Leionema elatius, commonly known as tall phebalium, is a shrub species that is endemic to New South Wales and Queensland in Australia. It has glossy green, variably-shaped leaves and clusters of white-lemon flowers in spring.

==Description==
Leionema elatius is a shrub that grows to 2-5 m high with either smooth stems or with star-shaped hairs. The leaves are flat, lance-shaped, oblong or narrowly oval to spoon-shaped, 1.5-3.5 cm long, 3-10 mm wide, upper surface shiny and smooth with a distinctive midrib below. The inflorescences are at the end of branches crowded by the leaves, pedicels and peduncles both slim. The calyx lobes are wide-triangular shaped and fleshy. The flower petals are white to light yellow, 3-4.5 mm long and glandular. The fruit are about 4 mm long and furrowed. Flowering occurs in spring.

==Taxonomy and naming==
Tall phebalium was first formally described in 1859 by Ferdinand von Mueller, who gave it the name Eriostemon elatior in Fragmenta phytographiae Australiae from specimens collected near Tenterfield. In 1998, Paul G. Wilson changed the name to Leionema elatius and the change was published in the journal Nuytsia. The specific epithet (elatius) is derived from the Latin meaning "taller".

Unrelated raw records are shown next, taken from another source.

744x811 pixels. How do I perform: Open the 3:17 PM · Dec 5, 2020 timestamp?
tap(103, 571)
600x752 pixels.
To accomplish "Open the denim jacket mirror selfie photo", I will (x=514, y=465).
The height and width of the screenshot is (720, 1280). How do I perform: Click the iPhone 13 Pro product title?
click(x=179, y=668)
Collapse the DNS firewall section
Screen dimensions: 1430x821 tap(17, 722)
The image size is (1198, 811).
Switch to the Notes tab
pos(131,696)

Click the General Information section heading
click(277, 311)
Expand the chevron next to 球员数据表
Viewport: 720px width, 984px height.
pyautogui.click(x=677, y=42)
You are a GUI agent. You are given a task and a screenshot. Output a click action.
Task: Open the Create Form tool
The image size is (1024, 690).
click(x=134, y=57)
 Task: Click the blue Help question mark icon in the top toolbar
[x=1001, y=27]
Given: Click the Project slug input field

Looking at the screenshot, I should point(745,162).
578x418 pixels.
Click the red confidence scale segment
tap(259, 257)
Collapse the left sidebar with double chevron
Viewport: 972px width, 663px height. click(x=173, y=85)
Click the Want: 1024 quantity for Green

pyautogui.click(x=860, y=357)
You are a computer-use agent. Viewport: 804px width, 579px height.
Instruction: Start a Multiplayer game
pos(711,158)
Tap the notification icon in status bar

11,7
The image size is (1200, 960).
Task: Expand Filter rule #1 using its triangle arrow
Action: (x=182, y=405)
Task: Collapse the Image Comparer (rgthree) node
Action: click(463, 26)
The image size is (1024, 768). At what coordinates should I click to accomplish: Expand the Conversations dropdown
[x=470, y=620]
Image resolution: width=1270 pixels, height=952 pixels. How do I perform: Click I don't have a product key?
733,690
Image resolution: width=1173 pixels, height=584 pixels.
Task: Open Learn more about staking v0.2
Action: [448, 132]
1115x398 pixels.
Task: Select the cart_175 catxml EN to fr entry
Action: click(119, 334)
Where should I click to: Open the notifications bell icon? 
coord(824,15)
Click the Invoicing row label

Wilson described two subspecies and the names are accepted by the Australian Plant Census:
- L. elatius subsp. beckleri is a shrub to about 2 m high, stems rough and glandular, with more or less lance shaped leaves, 1.5-2 cm long, 3-5 mm wide, apex blunt or rounded or occasionally slightly notched and the fruit slightly flattened. This subspecies has a restricted distribution in the McPherson Range Queensland and north east New South Wales.
- L. elatius subsp. elatius is a shrub to 5 m high, leaves more or less lance to egg-shaped, 2-3.5 cm long, 6-10 mm wide, rounded apex slightly notched, mostly smooth stems, flower bud oval-shaped about 4 mm long, fruit wide and angled from the stem. This subspecies grows in the ranges in north eastern New South Wales, north of Bulahdelah.

==Distribution and habitat==
Leionema elatius grows mostly on the ranges north of Bulahdelah and far south-eastern areas of Queensland.